Problem description
In the records, find every line with the word "Αποδοχή" and copy it out.

Excerpted data
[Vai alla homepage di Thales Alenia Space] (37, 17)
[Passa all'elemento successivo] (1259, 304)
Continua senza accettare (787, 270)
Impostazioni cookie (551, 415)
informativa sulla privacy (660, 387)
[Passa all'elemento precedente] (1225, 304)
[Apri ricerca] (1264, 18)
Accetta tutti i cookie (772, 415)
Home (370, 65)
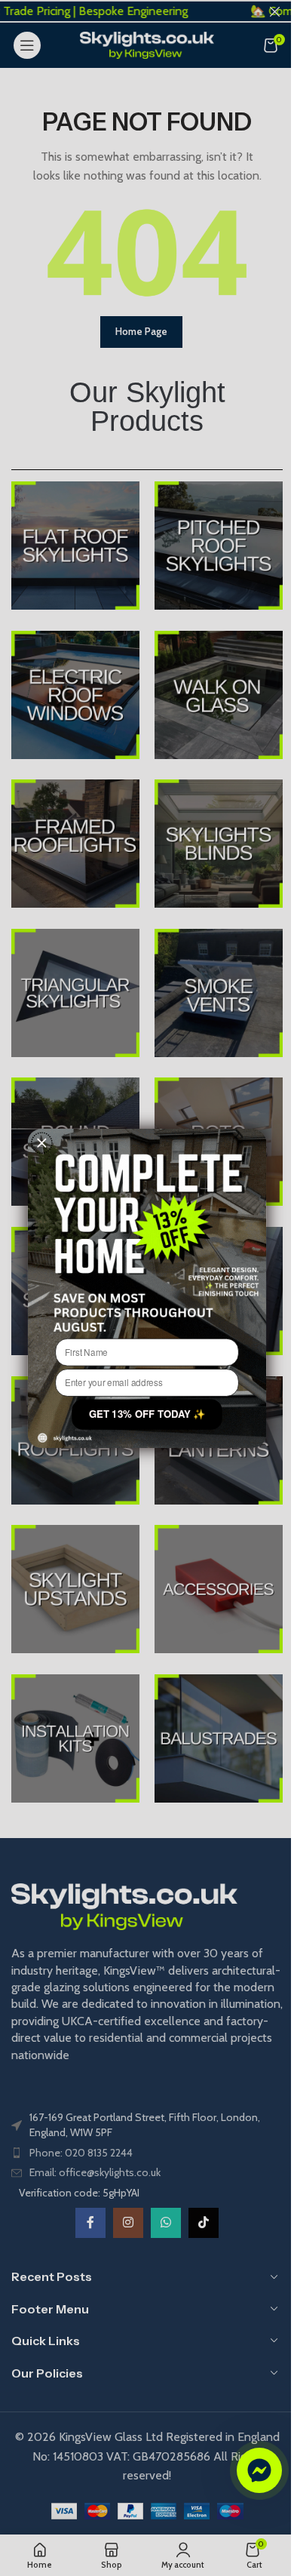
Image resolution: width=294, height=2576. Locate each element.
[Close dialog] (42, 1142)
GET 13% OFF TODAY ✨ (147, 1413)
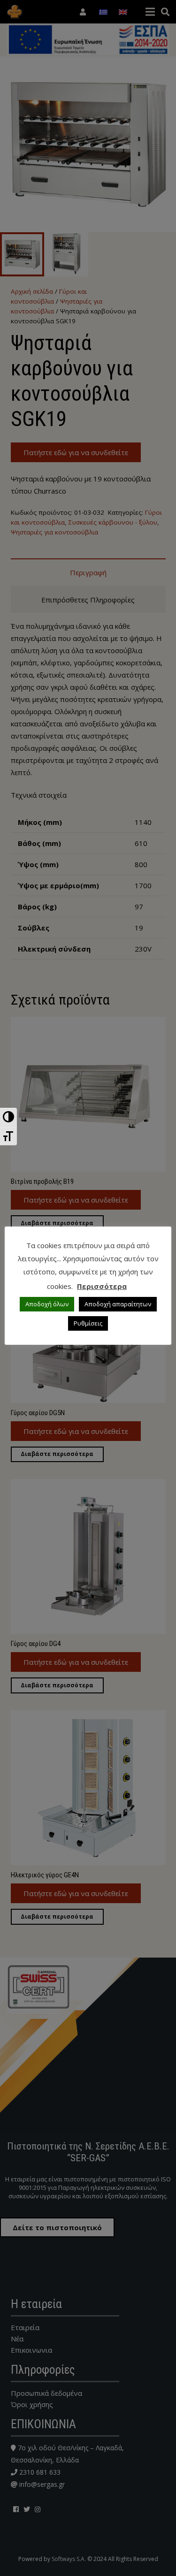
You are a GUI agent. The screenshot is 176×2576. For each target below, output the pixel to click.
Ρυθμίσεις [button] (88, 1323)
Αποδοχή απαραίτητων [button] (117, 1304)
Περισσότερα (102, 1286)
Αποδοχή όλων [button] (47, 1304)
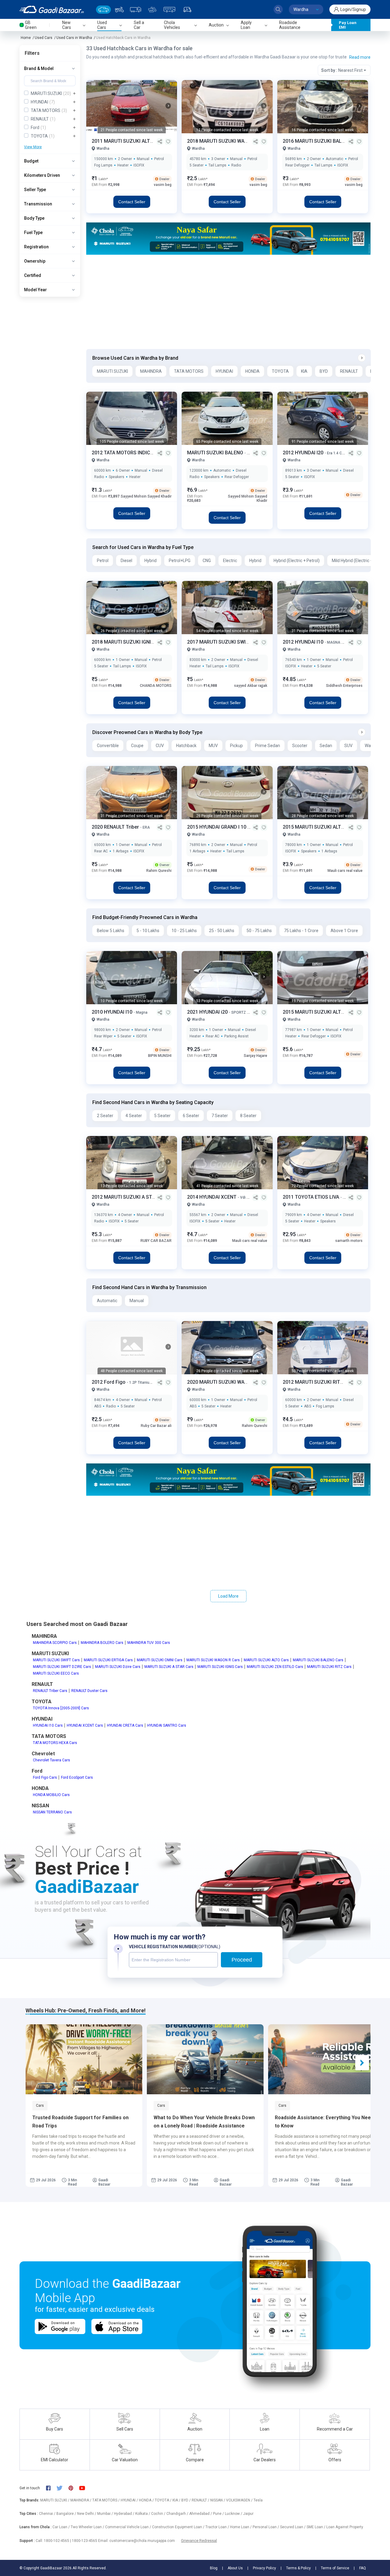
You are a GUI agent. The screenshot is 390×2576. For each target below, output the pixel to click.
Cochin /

Result of this exercise
Αποδοχή απαραίτητων [button] (117, 1304)
Αποδοχή όλων [button] (47, 1304)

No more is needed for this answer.